DIRECTIVE: Please convert the records from the line with "You are a GUI" up to and including the line with "click(x=419, y=88)" into a JSON list of strings, one string per line, with blank lines skipped. Leave the pictures out of the answer.

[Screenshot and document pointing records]
▬▬▬

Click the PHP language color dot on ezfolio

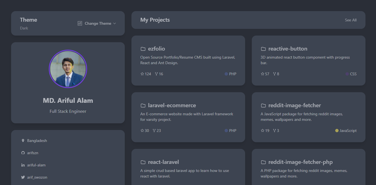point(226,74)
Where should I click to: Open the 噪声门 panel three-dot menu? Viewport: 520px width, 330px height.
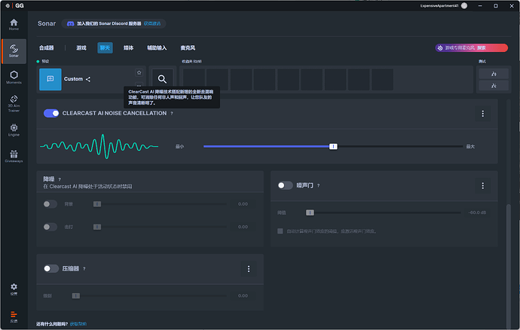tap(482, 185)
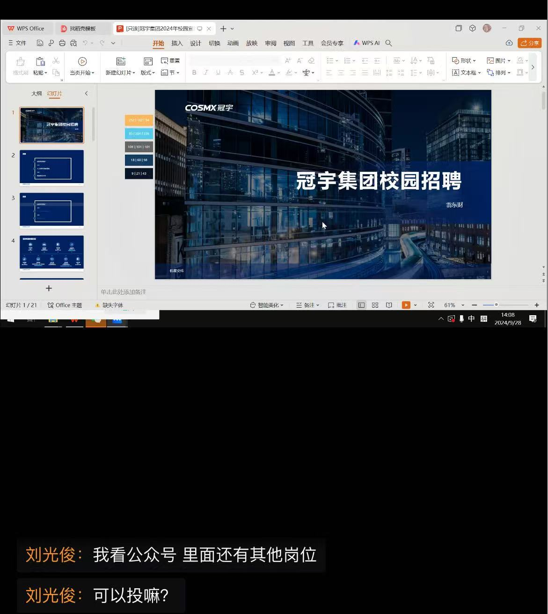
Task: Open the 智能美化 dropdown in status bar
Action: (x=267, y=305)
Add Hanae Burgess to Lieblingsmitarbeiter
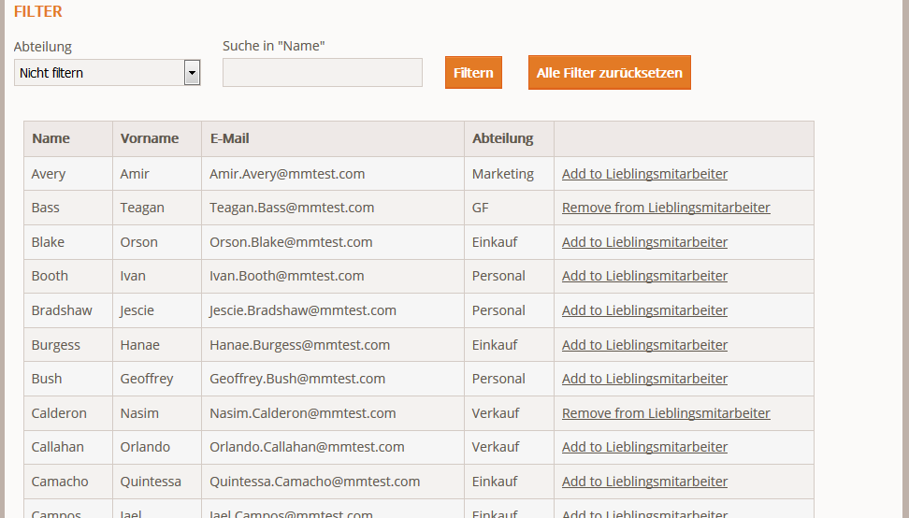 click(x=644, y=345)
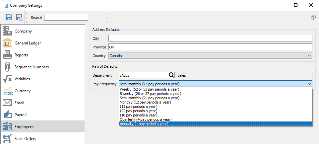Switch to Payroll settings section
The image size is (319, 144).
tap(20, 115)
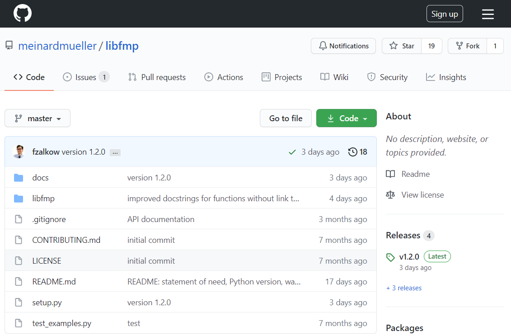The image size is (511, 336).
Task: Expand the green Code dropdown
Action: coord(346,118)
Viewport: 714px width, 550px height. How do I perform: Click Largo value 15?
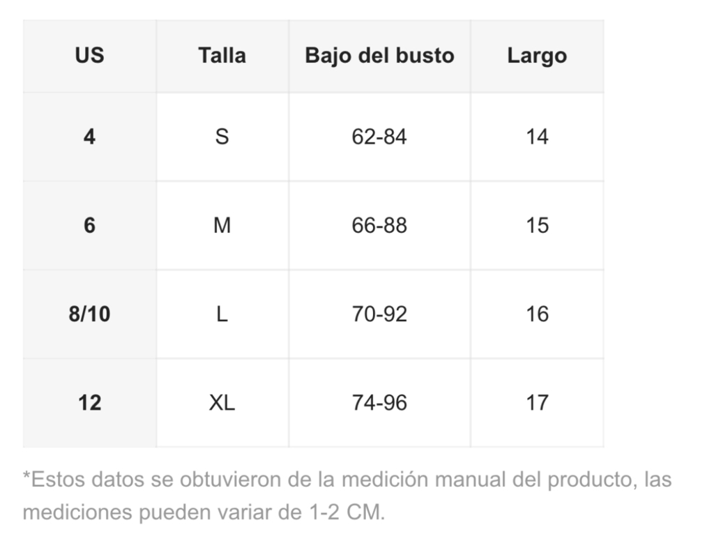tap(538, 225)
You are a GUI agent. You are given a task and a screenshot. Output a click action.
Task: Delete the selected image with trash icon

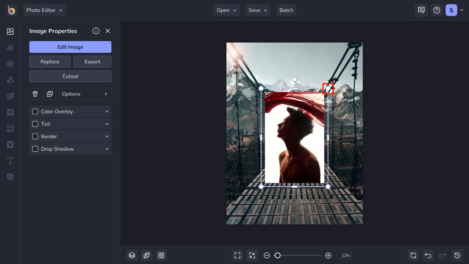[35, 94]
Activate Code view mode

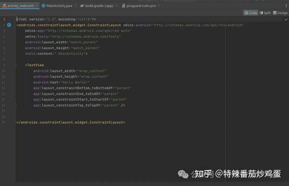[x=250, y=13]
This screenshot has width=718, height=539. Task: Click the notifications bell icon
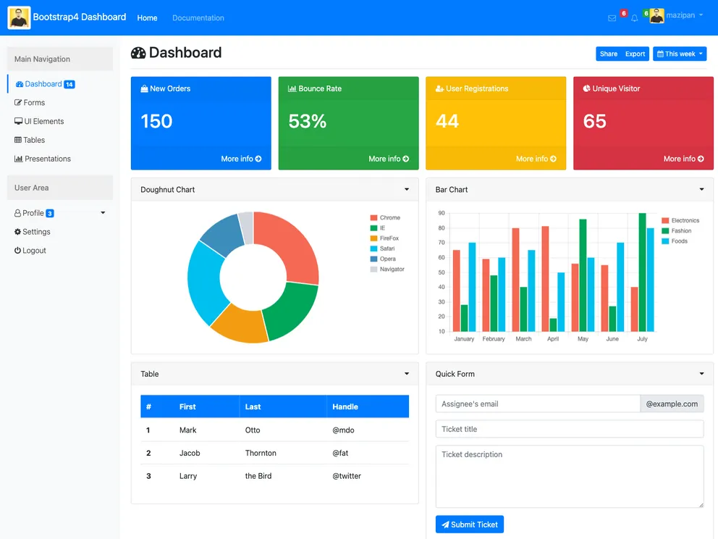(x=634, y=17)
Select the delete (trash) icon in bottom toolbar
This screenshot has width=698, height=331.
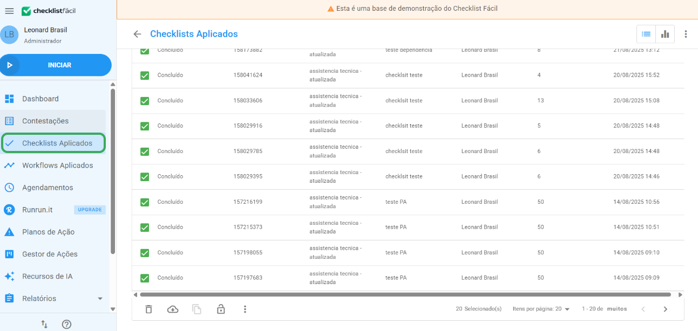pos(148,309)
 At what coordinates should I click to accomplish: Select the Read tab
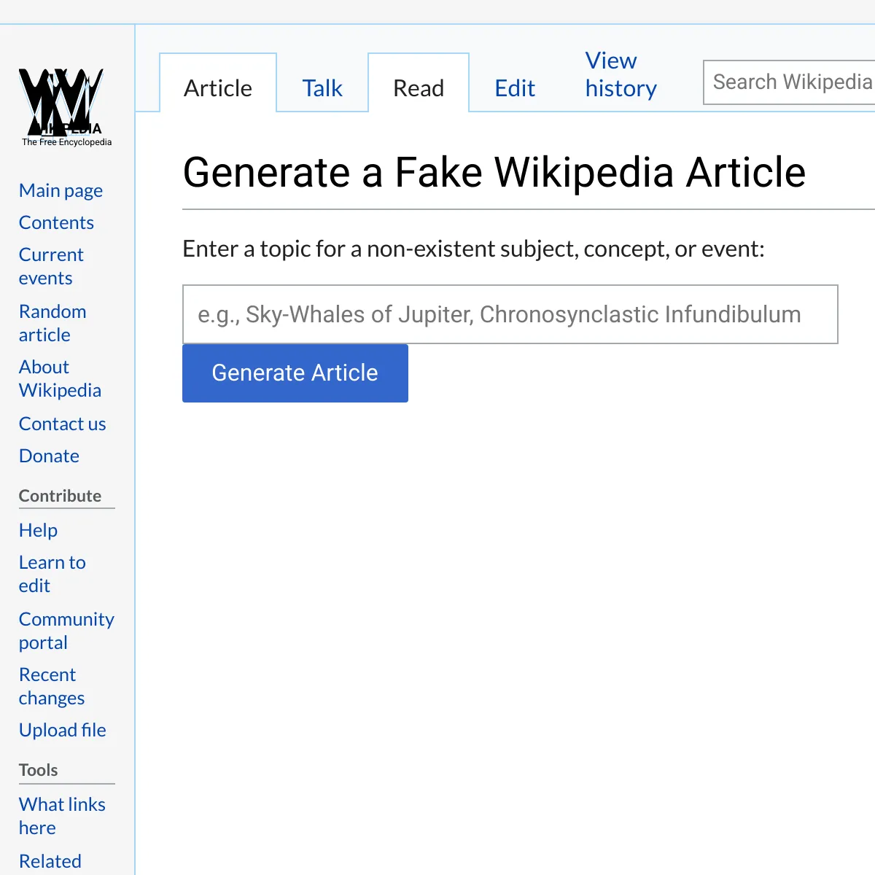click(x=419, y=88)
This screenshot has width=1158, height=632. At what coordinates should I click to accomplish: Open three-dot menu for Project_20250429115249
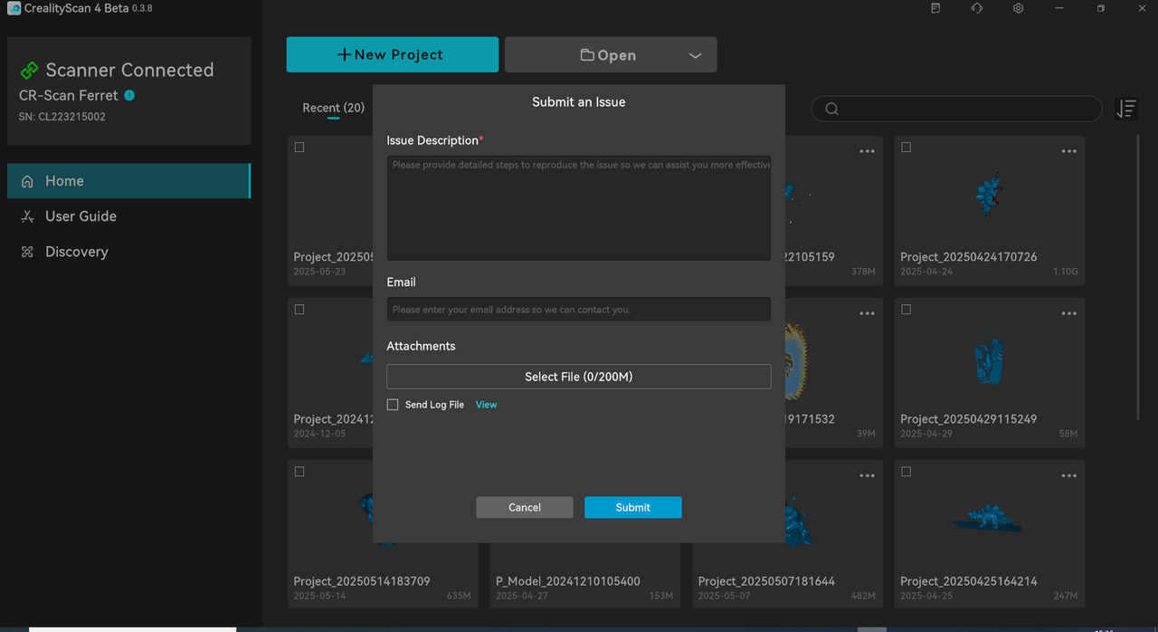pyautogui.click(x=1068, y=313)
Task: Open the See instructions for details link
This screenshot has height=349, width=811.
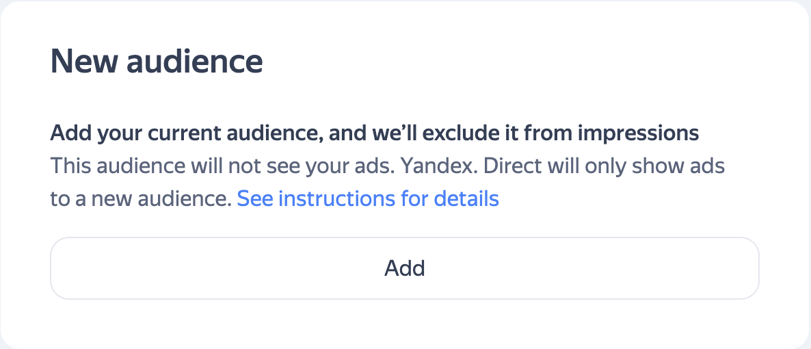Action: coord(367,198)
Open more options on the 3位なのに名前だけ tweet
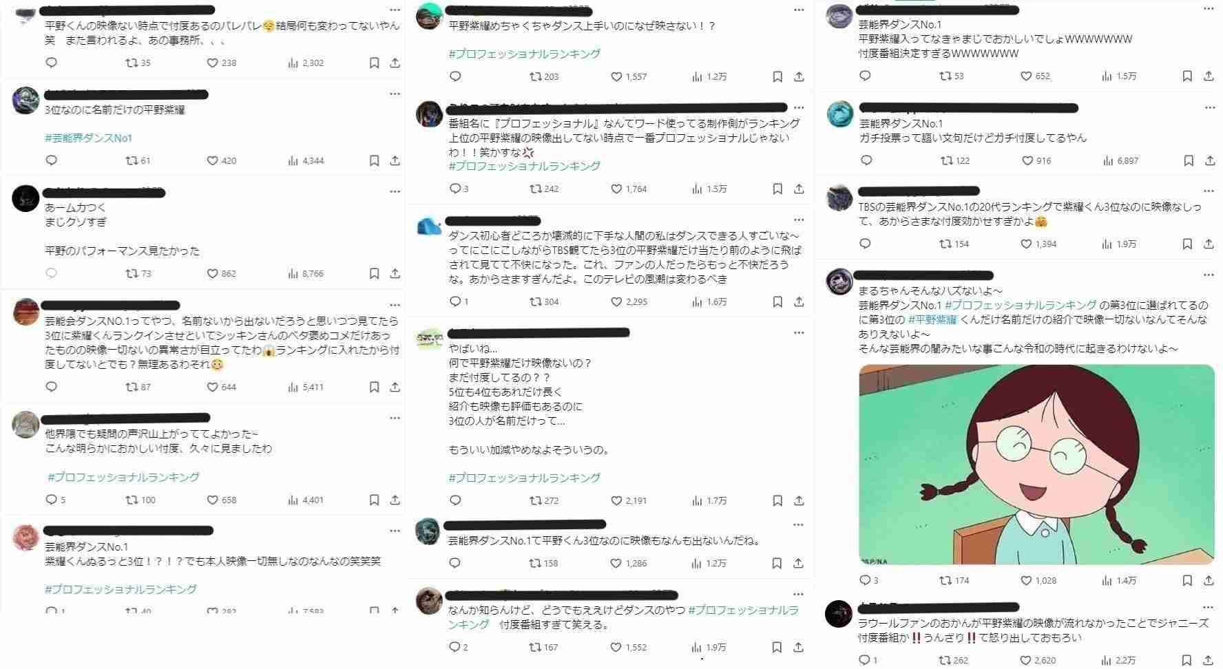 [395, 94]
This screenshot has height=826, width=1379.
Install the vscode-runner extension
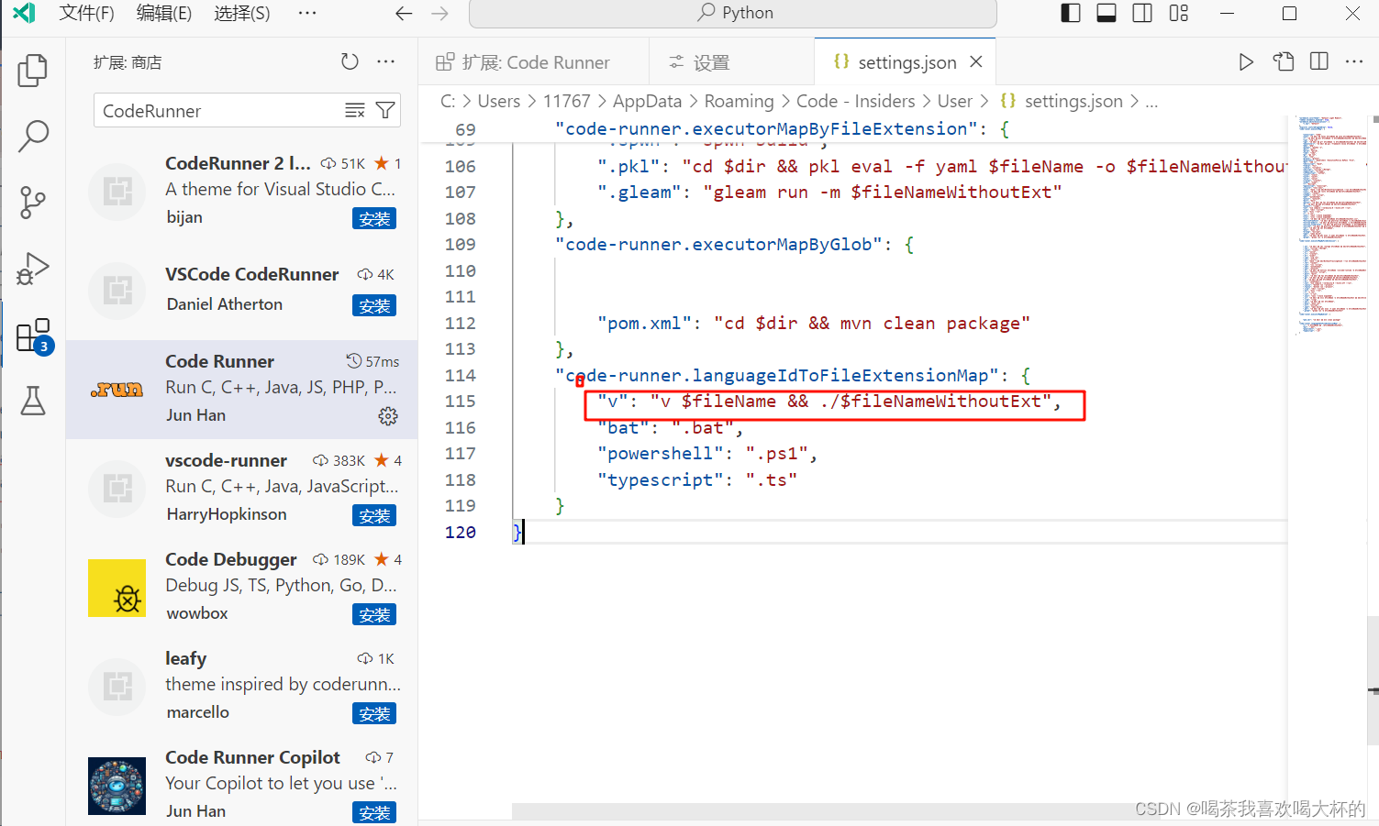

▬▬▬

FINISHED EXERCISE:
[
  "You are a GUI agent. You are given a task and a screenshot. Output a click action.",
  "Task: Delete the selected image with trash icon",
  "[35, 94]",
  "Activate Code view mode",
  "[x=250, y=13]",
  "This screenshot has width=718, height=539. Task: Click the notifications bell icon",
  "(x=634, y=17)",
  "Select the delete (trash) icon in bottom toolbar",
  "This screenshot has width=698, height=331.",
  "pos(148,309)",
  " At what coordinates should I click to accomplish: Select the Read tab",
  "click(x=419, y=88)"
]